▶ WORK INSTRUCTIONS: Please write out the data again with "Instagram" swapped for "IG" everywhere, leaving all else unchanged and omitting the pictures.

Document and screenshot pointing data
▶
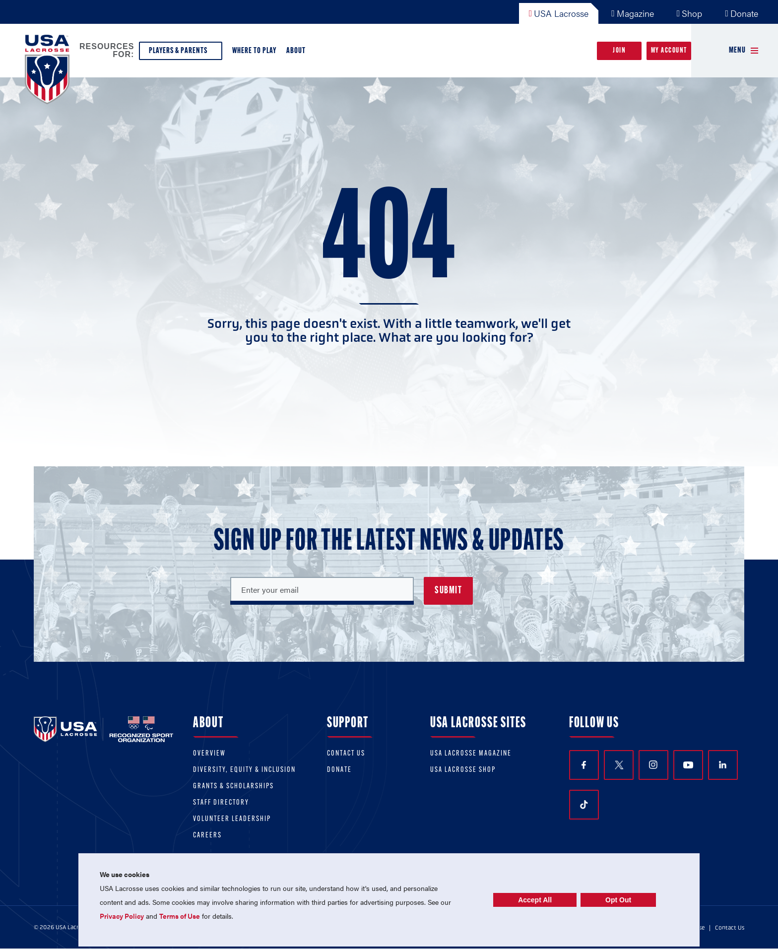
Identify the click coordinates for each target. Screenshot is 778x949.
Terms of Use (179, 916)
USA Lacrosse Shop (463, 770)
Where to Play (254, 51)
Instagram (653, 764)
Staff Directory (221, 803)
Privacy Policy (122, 916)
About (298, 53)
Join (619, 51)
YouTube (688, 764)
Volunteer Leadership (232, 819)
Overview (209, 754)
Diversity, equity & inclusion (244, 770)
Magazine (632, 13)
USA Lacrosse (559, 13)
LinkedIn (722, 764)
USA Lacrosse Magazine (471, 754)
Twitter (619, 765)
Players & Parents (180, 53)
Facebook (584, 765)
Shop (690, 13)
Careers (207, 835)
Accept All (535, 900)
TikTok (584, 804)
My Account (669, 51)
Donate (741, 13)
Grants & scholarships (233, 786)
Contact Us (346, 754)
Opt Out (618, 900)
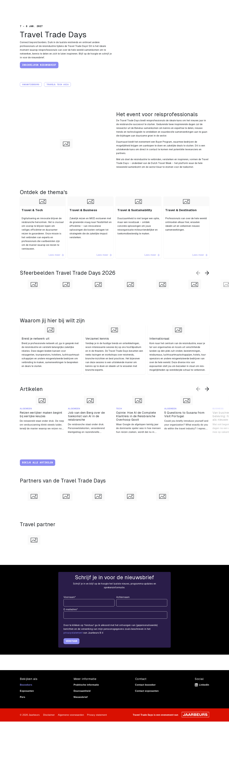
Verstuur (71, 649)
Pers (46, 4)
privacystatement (73, 640)
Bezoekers (26, 692)
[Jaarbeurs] (195, 722)
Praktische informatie (197, 13)
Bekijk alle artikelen (37, 462)
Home (157, 13)
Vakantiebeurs (30, 84)
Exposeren (36, 4)
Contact (193, 4)
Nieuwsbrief (81, 705)
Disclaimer (49, 723)
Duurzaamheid (82, 699)
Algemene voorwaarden (71, 723)
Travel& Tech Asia (57, 84)
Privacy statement (97, 723)
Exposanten (27, 699)
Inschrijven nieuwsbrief (39, 65)
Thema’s (172, 13)
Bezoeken (25, 4)
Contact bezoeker (145, 692)
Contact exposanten (147, 699)
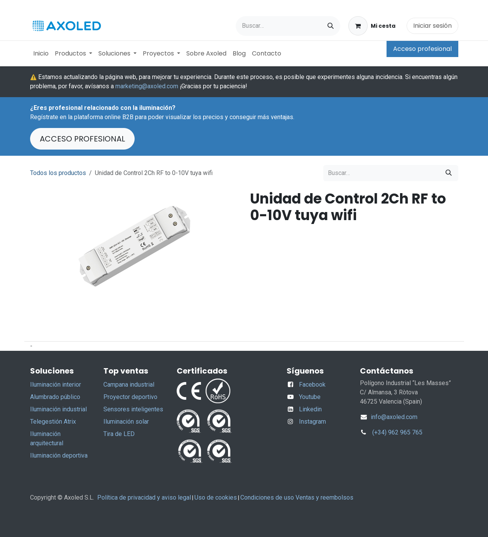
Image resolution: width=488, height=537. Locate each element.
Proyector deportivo (130, 397)
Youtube (310, 397)
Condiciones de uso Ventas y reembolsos (296, 497)
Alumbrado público (55, 397)
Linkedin (310, 409)
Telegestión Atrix (53, 421)
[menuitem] (41, 53)
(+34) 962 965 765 (397, 432)
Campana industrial (128, 384)
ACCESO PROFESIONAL (82, 138)
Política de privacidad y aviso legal (144, 497)
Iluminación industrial (58, 409)
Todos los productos (58, 173)
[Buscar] (330, 26)
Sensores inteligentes (133, 409)
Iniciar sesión (432, 25)
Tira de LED (119, 434)
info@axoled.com (393, 417)
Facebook (312, 384)
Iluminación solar (126, 421)
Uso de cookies (215, 497)
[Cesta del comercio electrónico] (372, 26)
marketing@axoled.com (146, 86)
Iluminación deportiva (59, 455)
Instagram (312, 421)
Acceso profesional (422, 48)
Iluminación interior (55, 384)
◀
▶ FINISHED TASK:
Identify the click coordinates for each target. Screenshot is 778x949.
Terms of Use (179, 916)
USA Lacrosse Shop (463, 770)
Where to Play (254, 51)
IG (653, 764)
Staff Directory (221, 803)
Privacy Policy (122, 916)
About (298, 53)
Join (619, 51)
YouTube (688, 764)
Volunteer Leadership (232, 819)
Overview (209, 754)
Diversity, equity & inclusion (244, 770)
Magazine (632, 13)
USA Lacrosse (559, 13)
LinkedIn (722, 764)
USA Lacrosse Magazine (471, 754)
Twitter (619, 765)
Players & Parents (180, 53)
Facebook (584, 765)
Shop (690, 13)
Careers (207, 835)
Accept All (535, 900)
TikTok (584, 804)
My Account (669, 51)
Donate (741, 13)
Grants & scholarships (233, 786)
Contact Us (346, 754)
Opt Out (618, 900)
Verstuur (71, 649)
Pers (46, 4)
privacystatement (73, 640)
Bezoekers (26, 692)
[Jaarbeurs] (195, 722)
Praktische informatie (197, 13)
Bekijk alle artikelen (37, 462)
Home (157, 13)
Vakantiebeurs (30, 84)
Exposeren (36, 4)
Contact (193, 4)
Nieuwsbrief (81, 705)
Disclaimer (49, 723)
Duurzaamheid (82, 699)
Algemene voorwaarden (71, 723)
Travel& Tech Asia (57, 84)
Privacy statement (97, 723)
Exposanten (27, 699)
Inschrijven nieuwsbrief (39, 65)
Thema’s (172, 13)
Bezoeken (25, 4)
Contact bezoeker (145, 692)
Contact exposanten (147, 699)
Image resolution: width=488, height=537. Locate each element.
Proyector deportivo (130, 397)
Youtube (310, 397)
Condiciones de uso Ventas y reembolsos (296, 497)
Alumbrado público (55, 397)
Linkedin (310, 409)
Telegestión Atrix (53, 421)
[menuitem] (41, 53)
(+34) 962 965 765 (397, 432)
Campana industrial (128, 384)
ACCESO PROFESIONAL (82, 138)
Política de privacidad y aviso legal (144, 497)
Iluminación industrial (58, 409)
Todos los productos (58, 173)
[Buscar] (330, 26)
Sensores inteligentes (133, 409)
Iniciar sesión (432, 25)
Tira de LED (119, 434)
info@axoled.com (393, 417)
Facebook (312, 384)
Iluminación solar (126, 421)
Uso de cookies (215, 497)
[Cesta del comercio electrónico] (372, 26)
marketing@axoled.com (146, 86)
Iluminación deportiva (59, 455)
IG (312, 421)
Acceso profesional (422, 48)
Iluminación interior (55, 384)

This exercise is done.